マイケル・ジャクソンのヒット曲に”Beat it”という曲があります。ご存知の方もいらっしゃるかもしれません。邦題は「今夜はビートイット」といい、その無邪気な題名の脈絡のなさは「あの頃は日本もまだ景気が良かったんだなあ」と当時の牧歌的な世相を彷彿とさせます。

その頃小学生だった私は、日本中の若者が熱狂する様子を実際に目の当たりにしました。何せギネス認定、世界で一番売れたアルバムです。「歌詞カードを見ながら英語で歌ってみたい!」「英語はよく分からないけど、日本語訳を見てとにかく言ってることを理解したい!」と、みんなが夢中になりました。競ってMTVの映像をチェックしては、遠いアメリカに思いを馳せたものです。

さて、この”Beat it”ですが、ライナーの日本語訳には「殴れ」という意味のことが書いてあったと思います。ところが、これは大きな間違いです。

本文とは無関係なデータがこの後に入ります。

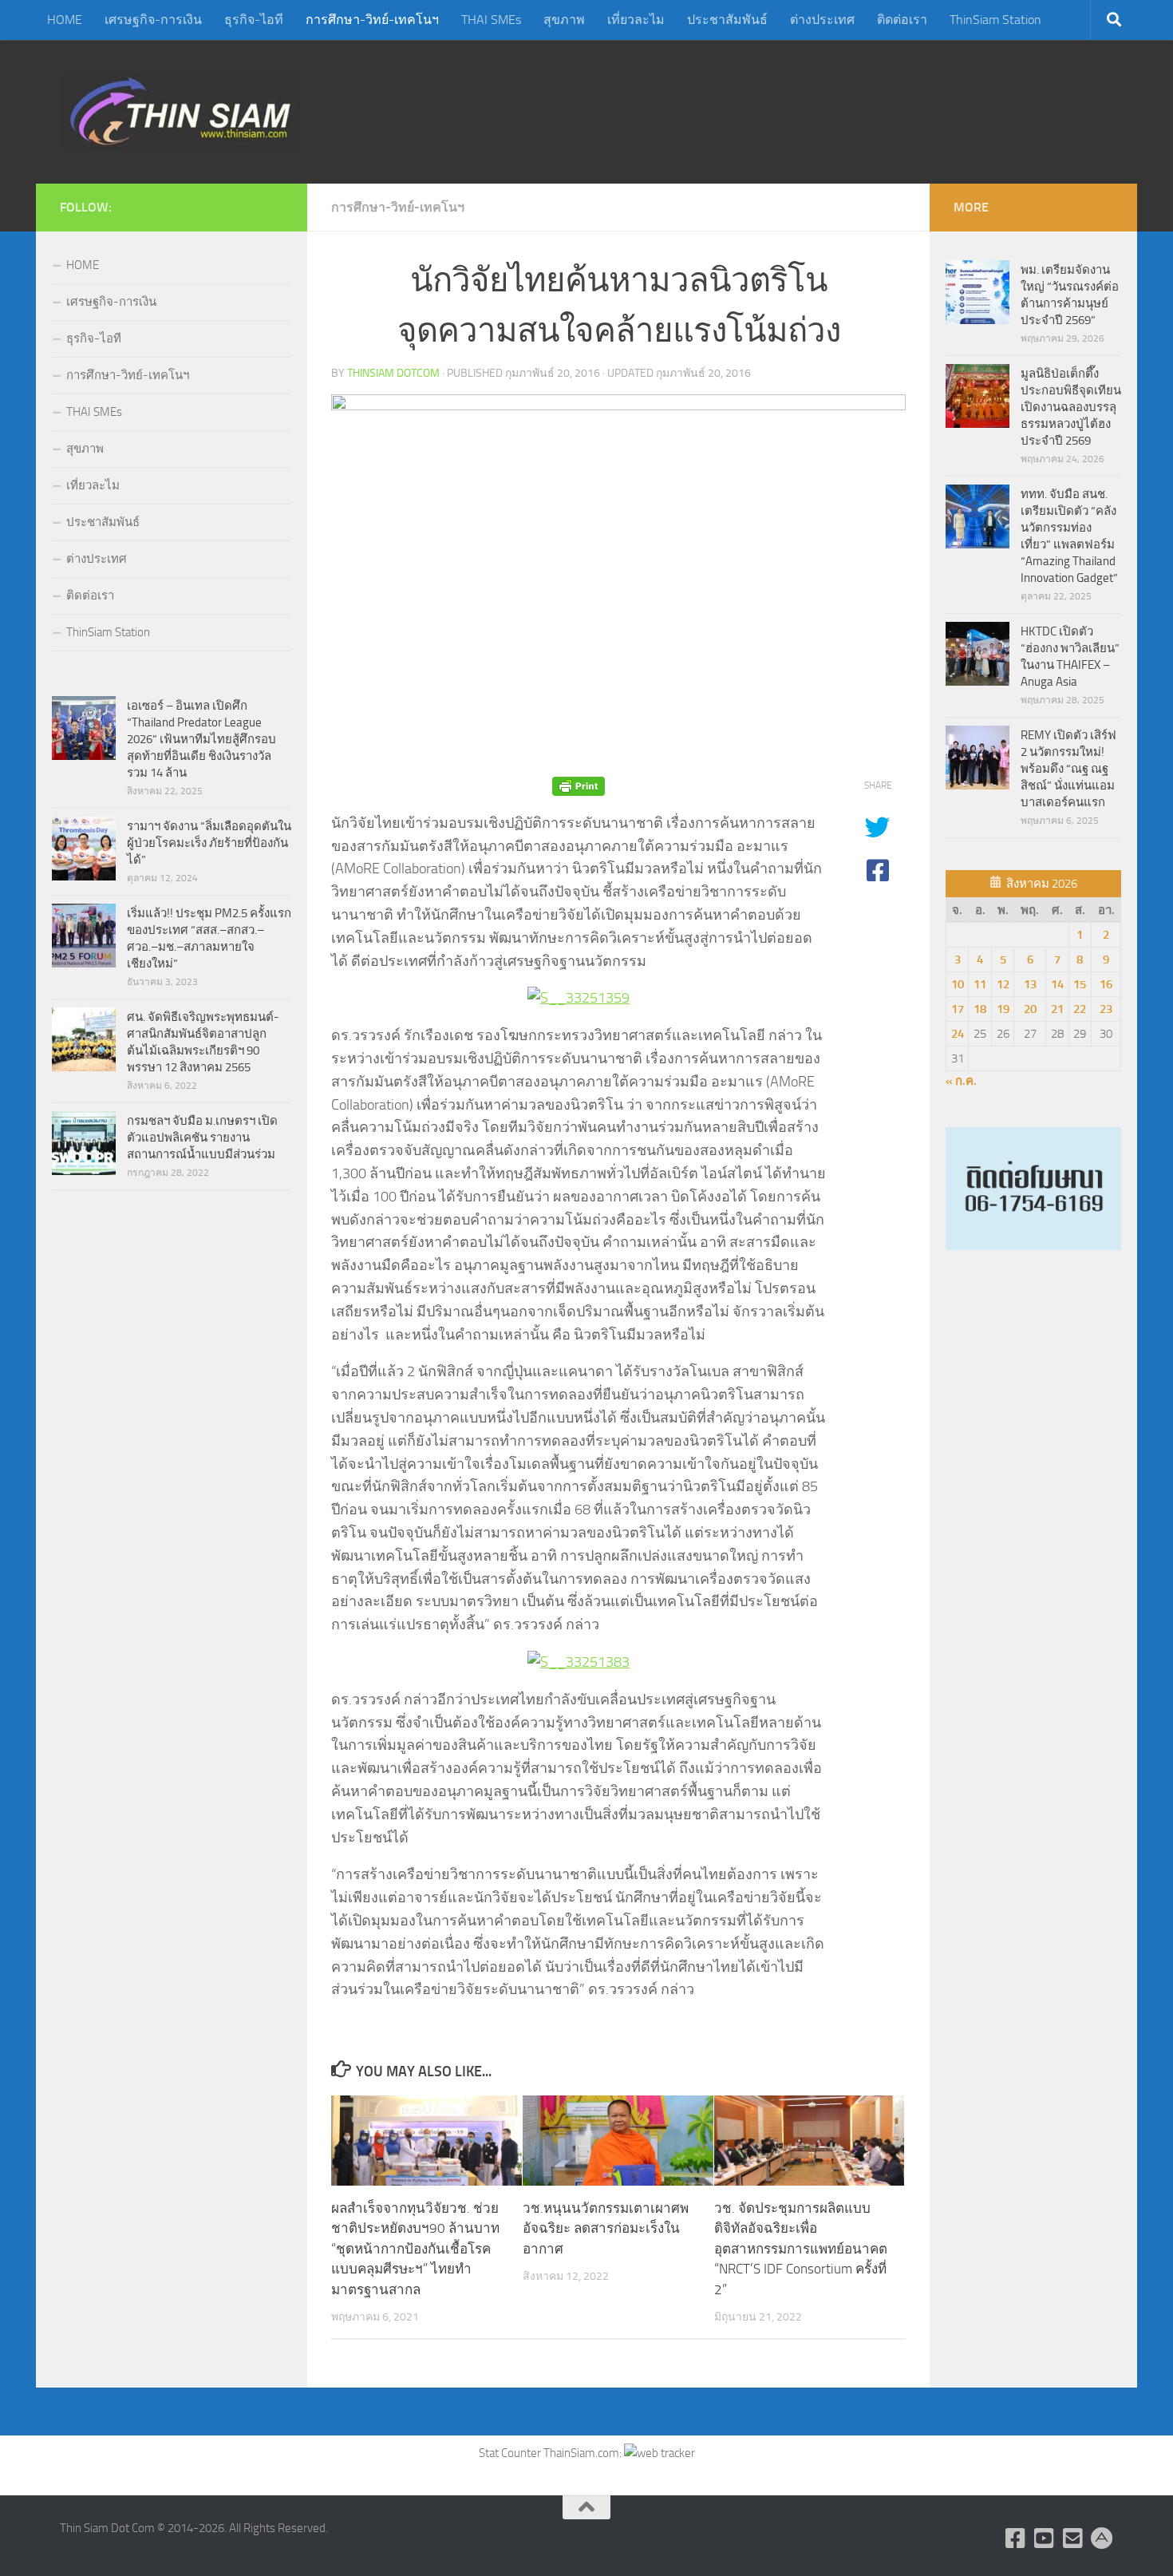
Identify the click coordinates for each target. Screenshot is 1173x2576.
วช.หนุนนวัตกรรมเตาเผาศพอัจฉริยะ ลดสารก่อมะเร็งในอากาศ (606, 2228)
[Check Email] (1073, 2538)
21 (1057, 1009)
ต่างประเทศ (822, 19)
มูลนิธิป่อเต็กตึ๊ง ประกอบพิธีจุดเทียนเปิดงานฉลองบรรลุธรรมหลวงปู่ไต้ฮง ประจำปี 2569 (1071, 407)
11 (980, 984)
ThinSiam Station (995, 19)
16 (1106, 984)
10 (957, 984)
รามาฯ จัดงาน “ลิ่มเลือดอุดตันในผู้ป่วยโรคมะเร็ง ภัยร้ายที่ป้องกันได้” (209, 843)
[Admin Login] (1102, 2538)
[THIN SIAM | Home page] (180, 112)
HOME (64, 19)
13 (1030, 984)
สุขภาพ (564, 19)
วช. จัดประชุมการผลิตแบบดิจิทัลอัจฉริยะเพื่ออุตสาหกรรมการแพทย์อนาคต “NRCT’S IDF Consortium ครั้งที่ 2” (800, 2248)
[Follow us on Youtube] (1044, 2538)
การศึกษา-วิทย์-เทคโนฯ (372, 19)
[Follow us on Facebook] (1016, 2538)
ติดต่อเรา (902, 19)
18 (980, 1009)
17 (957, 1009)
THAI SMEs (491, 19)
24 (957, 1034)
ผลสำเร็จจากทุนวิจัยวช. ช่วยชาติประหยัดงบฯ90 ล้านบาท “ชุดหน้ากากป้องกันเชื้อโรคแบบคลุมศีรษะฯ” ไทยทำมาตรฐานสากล (415, 2248)
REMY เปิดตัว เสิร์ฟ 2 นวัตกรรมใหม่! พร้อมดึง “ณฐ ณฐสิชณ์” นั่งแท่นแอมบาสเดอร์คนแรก (1068, 768)
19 (1003, 1009)
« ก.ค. (961, 1081)
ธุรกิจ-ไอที (253, 19)
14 (1057, 984)
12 (1003, 984)
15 (1079, 984)
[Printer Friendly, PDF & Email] (578, 785)
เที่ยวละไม (636, 19)
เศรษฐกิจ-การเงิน (153, 19)
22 (1079, 1009)
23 (1106, 1009)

確かに「殴れ」でも何とか意味が通りそうなんですが、それだとちょっと無理がある感じがするんです。「外人の文脈ってこうなんだ」とか「ああ、マイケルの感覚はやっぱりぶっとんでるんだな」と思わないでください。本当は「ずらかれ(逃げろ)」「うせろ」なんです。

彼が言いたかったことはこうです。

「男らしくなりたいって思ってるなら、暴力なんかやめて今は逃げるんだ。それが本当の勇気だ。」

私は大人になってからこの事実を知って驚いたとともに、自分の英語力のなさに敗北感を覚えました。きっと私に近い世代の日本人は、ほとんどの人が「殴れ」で理解したでしょう。なぜなら、世界で一番売れたアルバムの日本語訳にそう書いてあったからです。そして彼の意図を誤解したまま、人生を終えて行くでしょう。マイケル・ジャクソンがこの世を去ってしまった今、「ああ、マイケルってやっぱり良かったよね」という会話をしたところで、彼の真のメッセージを受け取れていなかったなら、それは本当に残念なことです。

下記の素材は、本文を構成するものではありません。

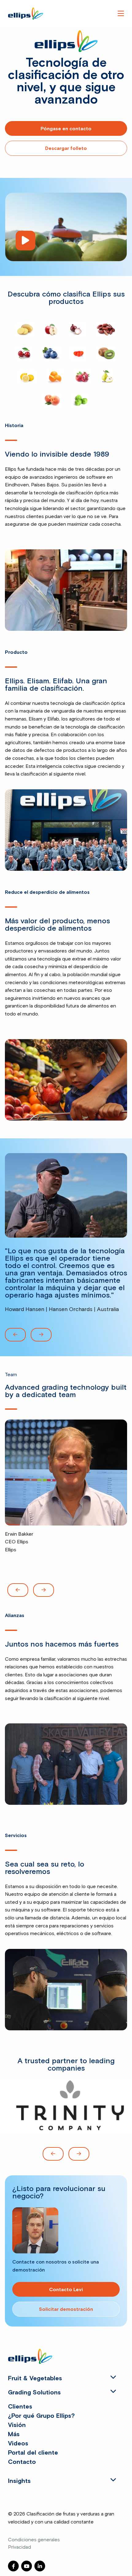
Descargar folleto (66, 148)
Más (14, 2434)
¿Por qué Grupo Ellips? (41, 2416)
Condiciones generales (34, 2539)
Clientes (20, 2407)
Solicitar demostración (66, 2309)
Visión (17, 2425)
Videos (18, 2444)
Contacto (22, 2462)
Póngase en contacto (66, 128)
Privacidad (19, 2546)
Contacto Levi (66, 2289)
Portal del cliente (33, 2453)
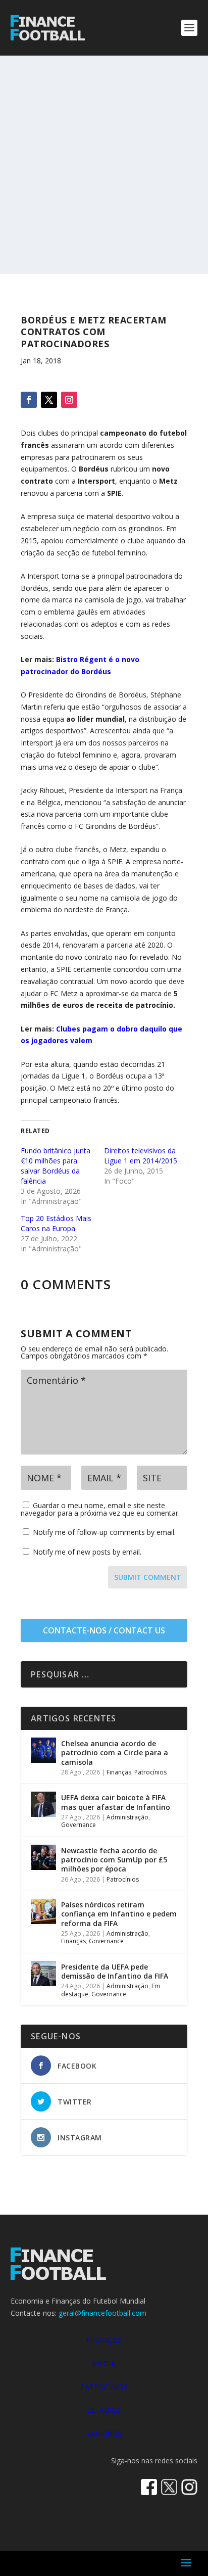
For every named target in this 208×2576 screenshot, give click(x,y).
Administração (127, 1817)
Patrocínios (150, 1772)
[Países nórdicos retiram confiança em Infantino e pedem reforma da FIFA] (43, 1911)
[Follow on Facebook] (29, 400)
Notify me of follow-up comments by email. (104, 1532)
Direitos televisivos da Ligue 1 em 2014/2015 (140, 1155)
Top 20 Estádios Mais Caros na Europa (56, 1223)
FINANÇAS (103, 2340)
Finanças (119, 1772)
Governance (78, 1824)
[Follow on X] (49, 400)
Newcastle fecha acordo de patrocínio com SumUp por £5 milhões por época (114, 1860)
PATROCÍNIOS (104, 2387)
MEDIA (103, 2363)
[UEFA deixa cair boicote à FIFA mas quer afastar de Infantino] (43, 1804)
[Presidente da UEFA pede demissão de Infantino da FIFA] (43, 1973)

翻訳した人は、”Beat it”が「にげろ」という意味で使われることを知らなかったのでしょう。きっと文脈に違和感を感じながら、苦労して訳したに違いありません。何と言っても最も大事なタイトルの部分ですから。日本語の「大丈夫です」も、近年 ”No thank you” の意味で使われることの方が多いそうですが、それを”OK”と訳してしまったのと同じ失敗かもしれません。これが交渉の場であったとしたら、大変なことになります。

世界一のアルバムの翻訳作業ですから、それなりのプロが選ばれたはずです。それが間違ったまま流通に乗っていることを考えれば、普段我々が目にしている翻訳物などは完全には信用しない方が良さそうです。もし、翻訳した人がこの慣用句の意味を知っていて、邦題が「今夜はビートイット」ではなく「今はずらかれ」だったらどうなっていたでしょうか。もしかすると「ずらかる」のは相手の方で、やはりメッセージは伝わらなかったのかもしれません。

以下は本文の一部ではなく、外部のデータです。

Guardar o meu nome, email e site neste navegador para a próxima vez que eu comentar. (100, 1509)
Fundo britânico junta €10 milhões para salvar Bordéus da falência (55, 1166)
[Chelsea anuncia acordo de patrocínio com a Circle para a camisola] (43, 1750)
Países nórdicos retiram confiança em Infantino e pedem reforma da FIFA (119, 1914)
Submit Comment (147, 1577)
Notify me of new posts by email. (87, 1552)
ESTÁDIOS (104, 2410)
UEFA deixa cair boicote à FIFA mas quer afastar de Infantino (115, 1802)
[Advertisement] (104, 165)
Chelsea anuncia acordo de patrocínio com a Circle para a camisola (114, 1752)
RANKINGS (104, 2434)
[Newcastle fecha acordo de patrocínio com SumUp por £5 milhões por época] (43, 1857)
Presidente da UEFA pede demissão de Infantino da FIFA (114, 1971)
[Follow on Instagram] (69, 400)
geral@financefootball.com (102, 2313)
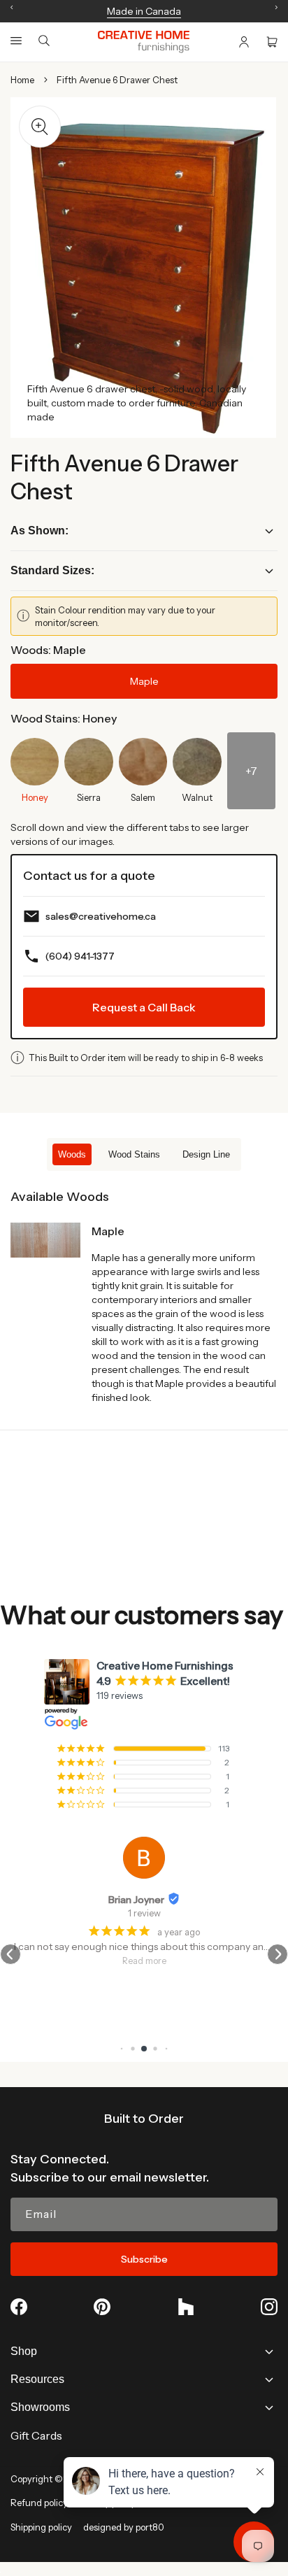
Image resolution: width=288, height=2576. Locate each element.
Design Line (206, 1154)
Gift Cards (36, 2435)
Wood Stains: (63, 718)
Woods (72, 1154)
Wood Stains (134, 1154)
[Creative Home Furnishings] (143, 42)
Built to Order (144, 2118)
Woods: (48, 650)
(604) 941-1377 (80, 956)
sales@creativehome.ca (100, 916)
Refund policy (39, 2502)
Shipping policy (41, 2527)
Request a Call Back (144, 1007)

ここで私が言いたいのは、これって日本の英語教育に問題があるということです。私達は最低でも中高6年間(最近は小学校でもやりますね)英語を学びますが、学校の英語教育の優先順位に問題があると思うのです。英語はコミュニケーションのためのツールなのに、「お勉強」にしてしまっている。その責任は非常に大きいと思います。

確かなことは、日本の英語教育でサリンジャーは教えてもらえても、”Beat it”の意味は教えてもらえないということです。